Supplied data

....................

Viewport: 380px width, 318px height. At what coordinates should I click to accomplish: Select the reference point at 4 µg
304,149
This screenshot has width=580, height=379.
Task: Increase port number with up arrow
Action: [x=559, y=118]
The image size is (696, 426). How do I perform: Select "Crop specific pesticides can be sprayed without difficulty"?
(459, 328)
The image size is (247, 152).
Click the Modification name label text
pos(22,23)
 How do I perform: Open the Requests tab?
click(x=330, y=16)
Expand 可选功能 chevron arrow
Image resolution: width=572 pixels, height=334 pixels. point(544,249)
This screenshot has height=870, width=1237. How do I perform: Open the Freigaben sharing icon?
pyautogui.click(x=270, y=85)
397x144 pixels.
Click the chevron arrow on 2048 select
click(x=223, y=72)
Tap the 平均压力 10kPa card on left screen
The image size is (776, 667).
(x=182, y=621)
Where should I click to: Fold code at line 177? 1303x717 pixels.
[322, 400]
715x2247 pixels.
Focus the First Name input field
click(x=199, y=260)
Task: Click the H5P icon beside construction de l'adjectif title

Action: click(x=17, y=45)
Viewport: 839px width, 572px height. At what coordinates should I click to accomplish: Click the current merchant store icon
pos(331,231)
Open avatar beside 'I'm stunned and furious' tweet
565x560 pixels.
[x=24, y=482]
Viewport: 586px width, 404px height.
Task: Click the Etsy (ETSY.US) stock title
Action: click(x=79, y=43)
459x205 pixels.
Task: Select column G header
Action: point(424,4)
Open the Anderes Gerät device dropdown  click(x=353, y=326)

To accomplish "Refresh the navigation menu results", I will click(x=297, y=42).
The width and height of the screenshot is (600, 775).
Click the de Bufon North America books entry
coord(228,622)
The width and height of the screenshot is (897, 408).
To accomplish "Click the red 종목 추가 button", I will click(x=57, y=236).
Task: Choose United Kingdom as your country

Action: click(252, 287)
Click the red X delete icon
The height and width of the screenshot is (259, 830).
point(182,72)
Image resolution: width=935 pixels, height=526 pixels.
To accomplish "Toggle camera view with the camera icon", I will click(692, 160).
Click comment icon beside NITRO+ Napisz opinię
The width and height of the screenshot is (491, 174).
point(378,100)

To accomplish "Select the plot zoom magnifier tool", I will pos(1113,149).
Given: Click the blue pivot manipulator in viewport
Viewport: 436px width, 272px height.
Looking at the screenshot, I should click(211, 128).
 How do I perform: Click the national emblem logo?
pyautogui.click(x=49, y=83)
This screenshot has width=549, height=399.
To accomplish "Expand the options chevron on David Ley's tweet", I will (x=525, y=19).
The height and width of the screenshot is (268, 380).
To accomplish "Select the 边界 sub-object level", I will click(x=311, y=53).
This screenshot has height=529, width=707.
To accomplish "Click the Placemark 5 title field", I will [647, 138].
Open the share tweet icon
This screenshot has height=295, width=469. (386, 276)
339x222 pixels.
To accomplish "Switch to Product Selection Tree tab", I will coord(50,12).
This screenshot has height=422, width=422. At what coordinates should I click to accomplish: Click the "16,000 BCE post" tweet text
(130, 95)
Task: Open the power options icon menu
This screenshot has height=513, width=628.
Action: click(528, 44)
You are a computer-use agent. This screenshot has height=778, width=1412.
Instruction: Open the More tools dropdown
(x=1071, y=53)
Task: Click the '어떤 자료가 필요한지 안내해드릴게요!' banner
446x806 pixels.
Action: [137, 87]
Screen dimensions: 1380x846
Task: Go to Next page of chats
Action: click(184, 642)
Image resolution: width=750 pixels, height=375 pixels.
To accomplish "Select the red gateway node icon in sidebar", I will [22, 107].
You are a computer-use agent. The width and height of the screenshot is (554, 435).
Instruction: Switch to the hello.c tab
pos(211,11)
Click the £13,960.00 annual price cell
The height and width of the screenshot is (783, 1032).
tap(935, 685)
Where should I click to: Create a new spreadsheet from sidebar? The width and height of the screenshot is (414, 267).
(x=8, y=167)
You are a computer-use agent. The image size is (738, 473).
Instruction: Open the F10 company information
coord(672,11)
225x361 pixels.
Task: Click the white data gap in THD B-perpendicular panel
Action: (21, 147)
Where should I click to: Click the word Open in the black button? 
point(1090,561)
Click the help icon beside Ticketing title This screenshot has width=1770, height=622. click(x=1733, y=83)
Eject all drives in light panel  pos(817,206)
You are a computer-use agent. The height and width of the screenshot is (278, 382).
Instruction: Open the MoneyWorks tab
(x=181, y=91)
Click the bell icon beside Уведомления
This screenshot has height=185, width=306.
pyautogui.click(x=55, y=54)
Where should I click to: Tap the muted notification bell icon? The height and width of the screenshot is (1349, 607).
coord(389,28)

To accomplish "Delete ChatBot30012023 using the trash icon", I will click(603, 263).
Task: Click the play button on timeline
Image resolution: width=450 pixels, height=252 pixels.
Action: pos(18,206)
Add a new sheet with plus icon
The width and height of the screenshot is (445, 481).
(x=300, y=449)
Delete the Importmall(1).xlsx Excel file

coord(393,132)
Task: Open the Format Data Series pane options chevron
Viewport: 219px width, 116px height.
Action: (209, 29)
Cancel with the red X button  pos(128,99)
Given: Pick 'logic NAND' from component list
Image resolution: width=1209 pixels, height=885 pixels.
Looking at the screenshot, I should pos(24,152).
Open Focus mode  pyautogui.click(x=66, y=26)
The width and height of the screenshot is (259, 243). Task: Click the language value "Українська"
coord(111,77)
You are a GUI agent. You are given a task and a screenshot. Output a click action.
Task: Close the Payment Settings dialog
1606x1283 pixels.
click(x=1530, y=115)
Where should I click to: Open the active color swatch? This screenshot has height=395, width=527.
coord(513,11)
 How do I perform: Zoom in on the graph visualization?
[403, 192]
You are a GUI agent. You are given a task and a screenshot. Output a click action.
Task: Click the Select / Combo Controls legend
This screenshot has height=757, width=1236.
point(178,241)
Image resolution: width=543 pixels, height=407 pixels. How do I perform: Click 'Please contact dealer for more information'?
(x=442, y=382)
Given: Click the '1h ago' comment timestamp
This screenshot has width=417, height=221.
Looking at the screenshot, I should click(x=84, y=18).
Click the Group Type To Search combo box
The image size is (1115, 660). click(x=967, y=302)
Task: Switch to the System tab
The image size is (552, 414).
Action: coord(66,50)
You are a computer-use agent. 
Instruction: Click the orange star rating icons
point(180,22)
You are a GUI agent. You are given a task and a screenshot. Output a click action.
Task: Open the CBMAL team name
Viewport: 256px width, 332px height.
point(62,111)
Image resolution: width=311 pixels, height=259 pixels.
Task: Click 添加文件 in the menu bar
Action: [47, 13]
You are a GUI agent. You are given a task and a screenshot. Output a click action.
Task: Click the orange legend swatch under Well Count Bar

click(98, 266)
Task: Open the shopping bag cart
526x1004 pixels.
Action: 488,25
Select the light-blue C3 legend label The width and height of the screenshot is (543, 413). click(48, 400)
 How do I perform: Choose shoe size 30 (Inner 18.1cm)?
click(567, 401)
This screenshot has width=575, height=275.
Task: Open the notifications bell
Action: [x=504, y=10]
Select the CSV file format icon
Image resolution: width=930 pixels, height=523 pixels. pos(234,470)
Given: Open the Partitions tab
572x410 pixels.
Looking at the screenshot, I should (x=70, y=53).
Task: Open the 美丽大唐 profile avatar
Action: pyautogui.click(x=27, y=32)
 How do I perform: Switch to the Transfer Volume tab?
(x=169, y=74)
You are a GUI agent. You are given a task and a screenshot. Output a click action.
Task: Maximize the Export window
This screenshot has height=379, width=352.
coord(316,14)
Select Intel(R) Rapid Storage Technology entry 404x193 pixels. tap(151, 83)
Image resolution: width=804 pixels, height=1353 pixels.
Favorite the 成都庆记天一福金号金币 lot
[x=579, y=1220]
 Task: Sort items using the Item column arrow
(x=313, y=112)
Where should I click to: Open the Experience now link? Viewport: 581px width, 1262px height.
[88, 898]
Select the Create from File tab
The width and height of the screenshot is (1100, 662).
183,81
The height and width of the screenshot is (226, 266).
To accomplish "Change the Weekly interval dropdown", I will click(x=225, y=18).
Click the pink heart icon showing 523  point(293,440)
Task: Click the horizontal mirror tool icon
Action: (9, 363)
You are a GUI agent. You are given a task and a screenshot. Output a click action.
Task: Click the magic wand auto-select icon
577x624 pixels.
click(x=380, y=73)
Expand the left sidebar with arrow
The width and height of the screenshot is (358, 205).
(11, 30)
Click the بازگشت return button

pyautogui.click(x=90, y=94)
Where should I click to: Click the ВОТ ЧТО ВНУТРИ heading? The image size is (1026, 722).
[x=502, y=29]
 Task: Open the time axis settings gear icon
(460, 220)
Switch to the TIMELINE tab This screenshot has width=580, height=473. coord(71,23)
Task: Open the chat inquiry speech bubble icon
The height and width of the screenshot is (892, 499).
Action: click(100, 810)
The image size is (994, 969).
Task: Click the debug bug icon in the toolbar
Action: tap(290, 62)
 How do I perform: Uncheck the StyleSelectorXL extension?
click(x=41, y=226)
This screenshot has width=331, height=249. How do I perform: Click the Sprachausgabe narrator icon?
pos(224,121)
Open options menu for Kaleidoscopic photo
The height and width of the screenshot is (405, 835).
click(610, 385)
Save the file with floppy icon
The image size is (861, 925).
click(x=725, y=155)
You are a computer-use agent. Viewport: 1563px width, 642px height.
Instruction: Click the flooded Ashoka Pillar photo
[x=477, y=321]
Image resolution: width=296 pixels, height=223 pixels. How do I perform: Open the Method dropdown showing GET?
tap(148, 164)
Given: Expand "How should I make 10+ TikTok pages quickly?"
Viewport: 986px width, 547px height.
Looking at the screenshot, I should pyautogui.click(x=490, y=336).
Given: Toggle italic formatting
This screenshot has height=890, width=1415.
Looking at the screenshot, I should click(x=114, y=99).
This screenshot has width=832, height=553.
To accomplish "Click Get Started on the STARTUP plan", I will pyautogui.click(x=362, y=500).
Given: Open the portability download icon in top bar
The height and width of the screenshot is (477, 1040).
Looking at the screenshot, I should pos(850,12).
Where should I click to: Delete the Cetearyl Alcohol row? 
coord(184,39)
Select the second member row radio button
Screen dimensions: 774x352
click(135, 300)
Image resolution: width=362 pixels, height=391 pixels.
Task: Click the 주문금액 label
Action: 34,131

....................

What is needed
All lines from the one containing "This screenshot has width=832, height=553." through the final line of the records above are to be set down exactly, and no other line is to appear.

Answer section
This screenshot has width=832, height=553.
To accomplish "Click Get Started on the STARTUP plan", I will pyautogui.click(x=362, y=500).
Given: Open the portability download icon in top bar
The height and width of the screenshot is (477, 1040).
Looking at the screenshot, I should pos(850,12).
Where should I click to: Delete the Cetearyl Alcohol row? 
coord(184,39)
Select the second member row radio button
Screen dimensions: 774x352
click(135, 300)
Image resolution: width=362 pixels, height=391 pixels.
Task: Click the 주문금액 label
Action: 34,131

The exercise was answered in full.